MATERIAL SUPPLIED
◇ ◇ ◇

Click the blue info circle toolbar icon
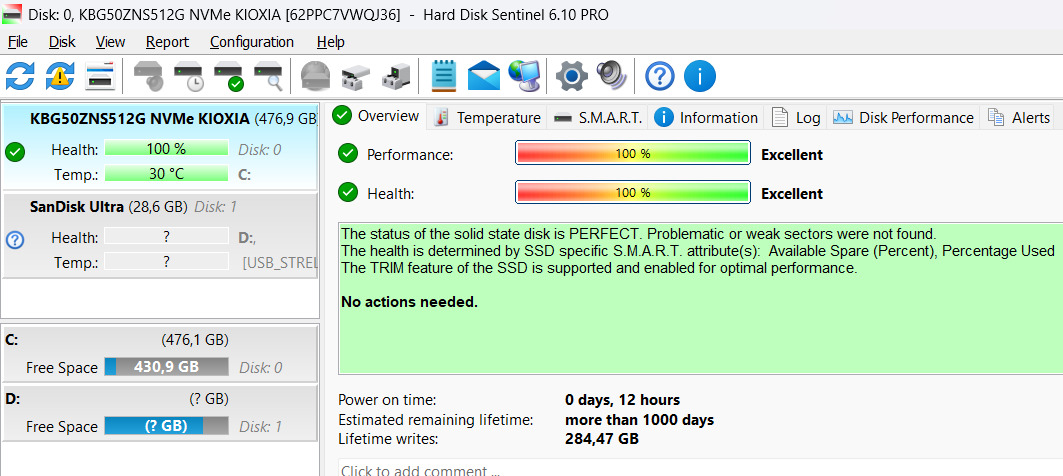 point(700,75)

◇ ◇ ◇

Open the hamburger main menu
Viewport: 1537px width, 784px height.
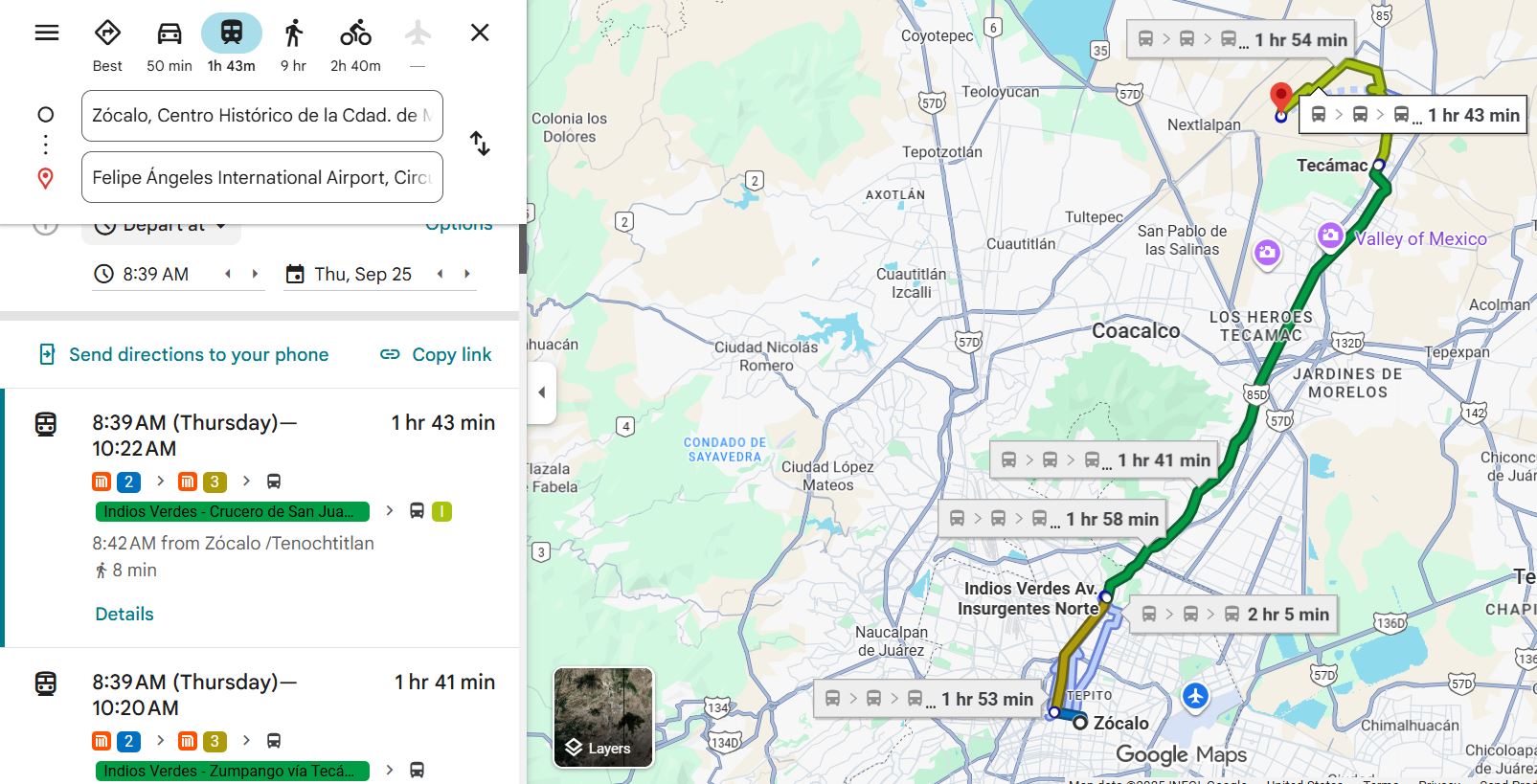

◇ ◇ ◇

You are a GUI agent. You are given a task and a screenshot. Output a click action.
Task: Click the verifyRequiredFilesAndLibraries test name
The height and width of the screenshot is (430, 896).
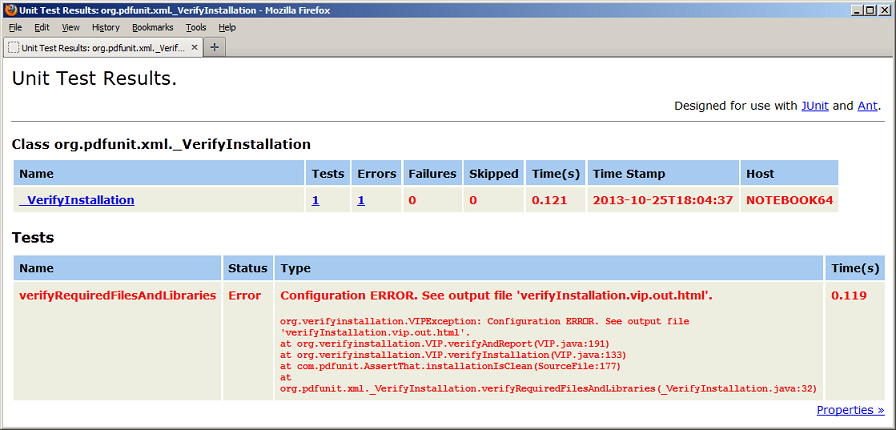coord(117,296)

◇ ◇ ◇

REQUIRED ACTION
The entries above hold a line with "Open the hamburger main menu" and a later line with "Viewport: 1537px width, 784px height.". Write out exactly those lines and all lines between, nothing more.

ANSWER
Open the hamburger main menu
Viewport: 1537px width, 784px height.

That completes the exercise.